X
Business

Unified communications finally meets SOA

After all, it's SOA. The idea is lots of stuff working together; drag and drop interfaces for bringing services together. The payoff is business process efficiency and flexibility.
Written by Dana Gardner, Contributor

Voice communications and enterprise applications have been close neighbors on hundreds of millions of desktops (the telephone sitting right next to the PC), with nothing between them but stale air and a pencil cup.

Sure CTI has had some spotty payoffs. And while unified communications swallowed up huge VC investments over the past 10 years, few communications are today actually unified. How to finally bring applications and communications together? Well, SOA, of course.

Now, I know, SOA has been called on to fix everything from acne to loose dentures. But in the case of the long-awaited convergence between IP communications and increasingly open applications, SOA does actually provide a powerful catalyst to what I call "open API unified communications." It's the opening of the APIs and the concurrent break-up of monolithic applications into services that makes all the difference in bringing IP communications into applications, workflow, and business process efficiency.

Why not deliver VOIP and associated unified communications benefits as a service from your datacenter? If you're going to use SOA for applications, and you're moving to IP for more communications, then why not leverage the two for a higher productivity payoff? Why not give your developers graphical tools to bring these hitherto-fore disparate worlds together?

These must have been the questions bubbling up at BlueNote Networks when they set out the requirements for their series of SessionSuites products, including the newest member, SessionSuite SOA Edition. Backed by, and a spin-off from, Fidelity Investments, the giant Boston-based mutual funds and investment services firm, BlueNote Networks has made it a mission to establish VOIP as just another business service within a SOA -- and that's sans the proprietary soft switches of previous unified communications efforts.

After all, it's SOA. The idea is lots of stuff working together; drag and drop interfaces for bringing services together. The payoff is business process efficiency and flexibility. How good could BPM really be without being telephony- (and mobile telephony-) enabled?

Part of the problem, too, has been that enterprise developers have been trained to think within the palette of applications' PC capabilities. Now, they must think in rich media terms, too. Not just click to more applications and logic sequences on a GUI, but beyond -- to rich audio, video, ad hoc conferences, groups in presence-based orders. Developers must think about making workflow include more media- and communications-rich activities. They must think in terms of real-time intercepts to not just nodes but directly to the people and groups affected by the process. Work, time and space are not limited to the capabilities of a PC!
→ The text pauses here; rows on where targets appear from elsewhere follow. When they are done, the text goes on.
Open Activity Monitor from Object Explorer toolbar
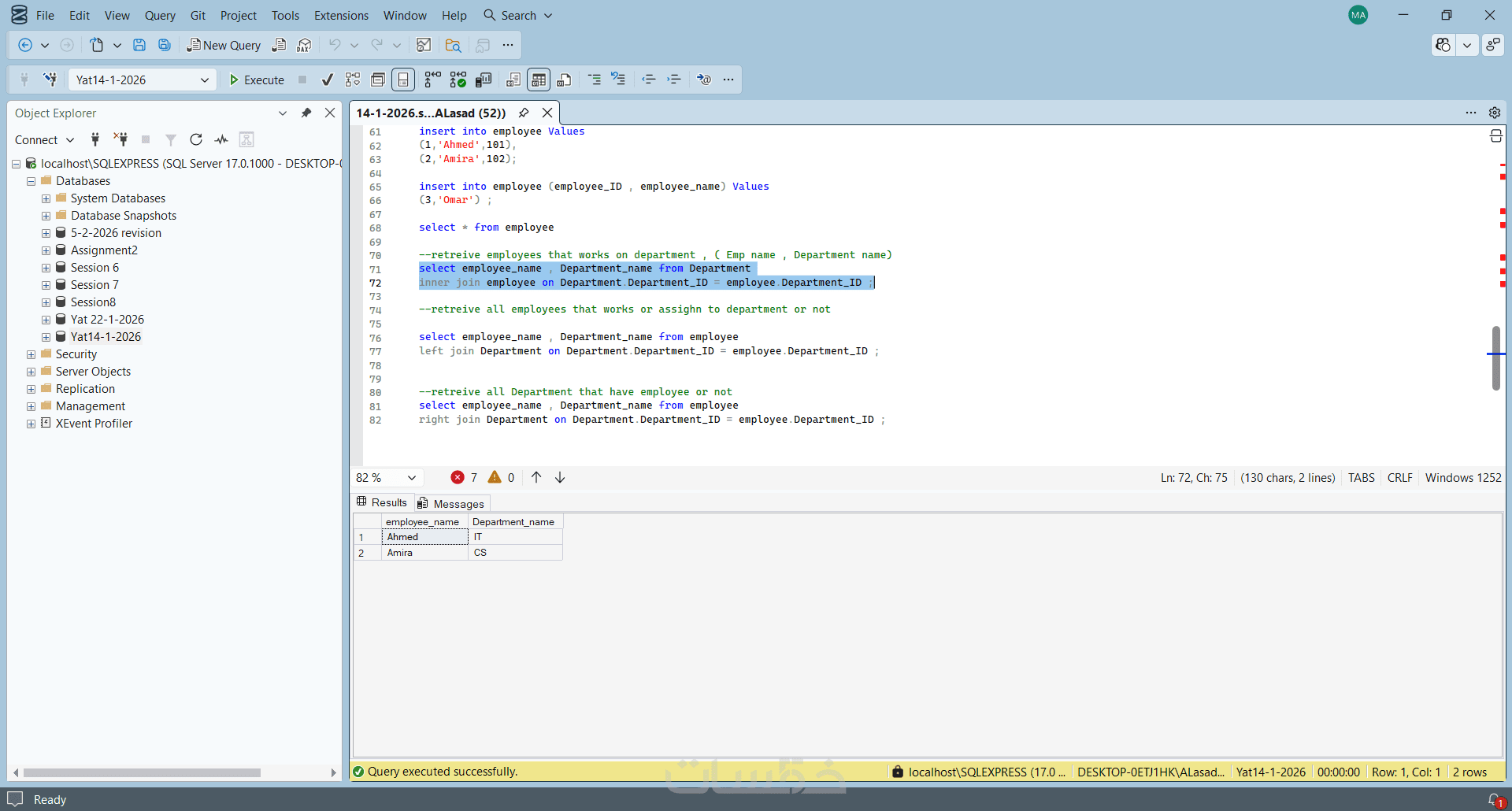Screen dimensions: 1512x811 point(221,140)
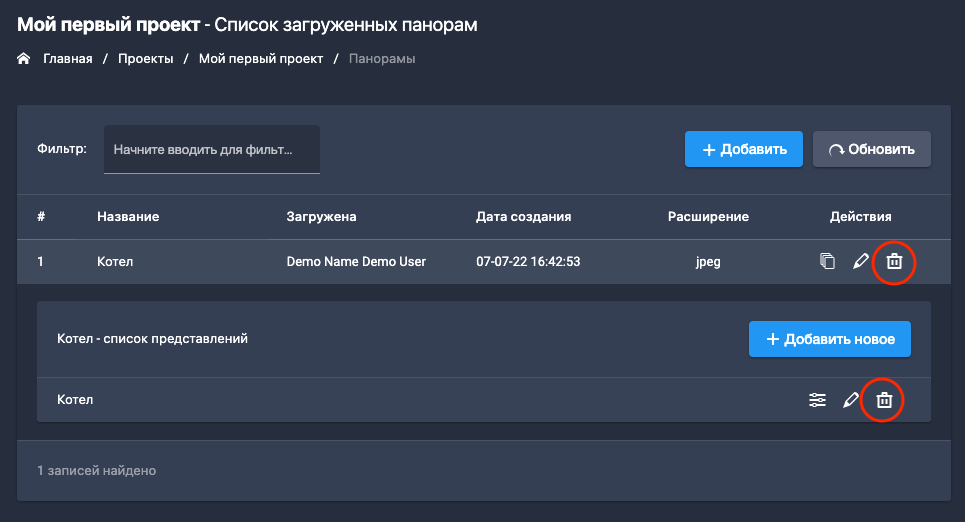The height and width of the screenshot is (522, 965).
Task: Open the Проекты breadcrumb link
Action: (146, 59)

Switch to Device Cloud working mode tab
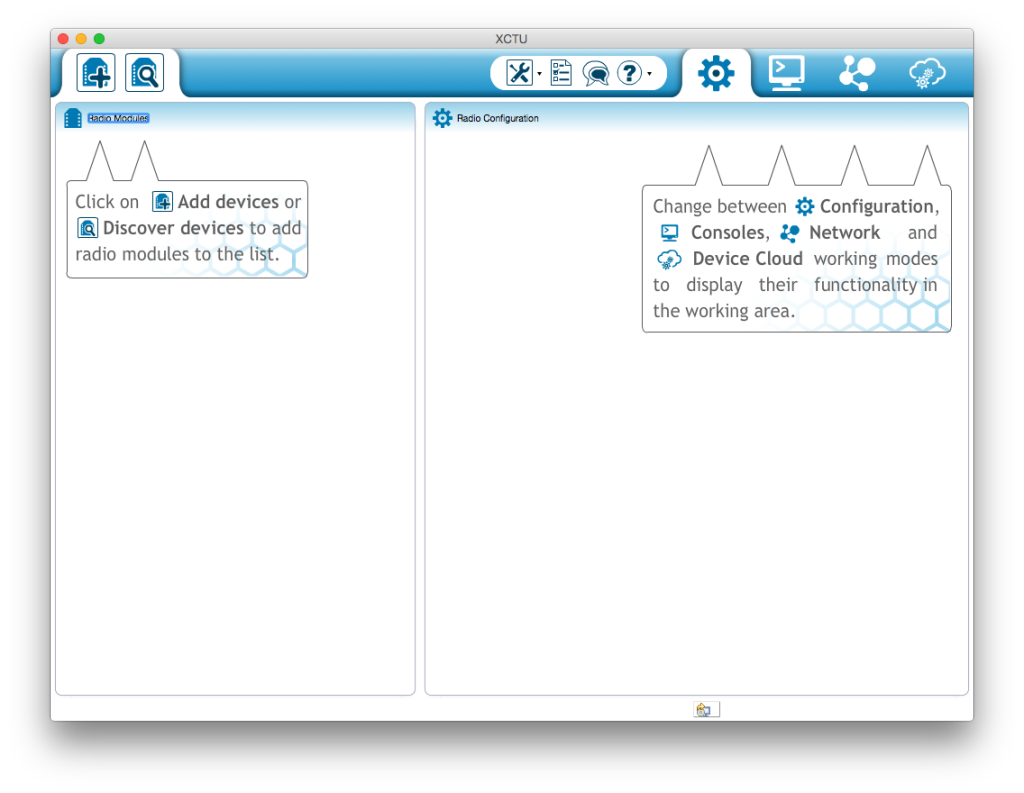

So two things need to happen, both interdependent upon each other. Developers need to exploit communications services more across any end-point the user has access to. And, concurrently, those developers need the ability to mix and mash applications services, network services, and WiFi and mobile services simply, without coding to the infrastructure. This, in essence, is what BlueNote Networks is after.

Their approach to a SOA-enabled framework -- using an event-driven architecture and session plug-in framework -- is worth a look. The opportunity is to embed telephony into the workflow that begins with Web applications, but can move on to oh, so much more.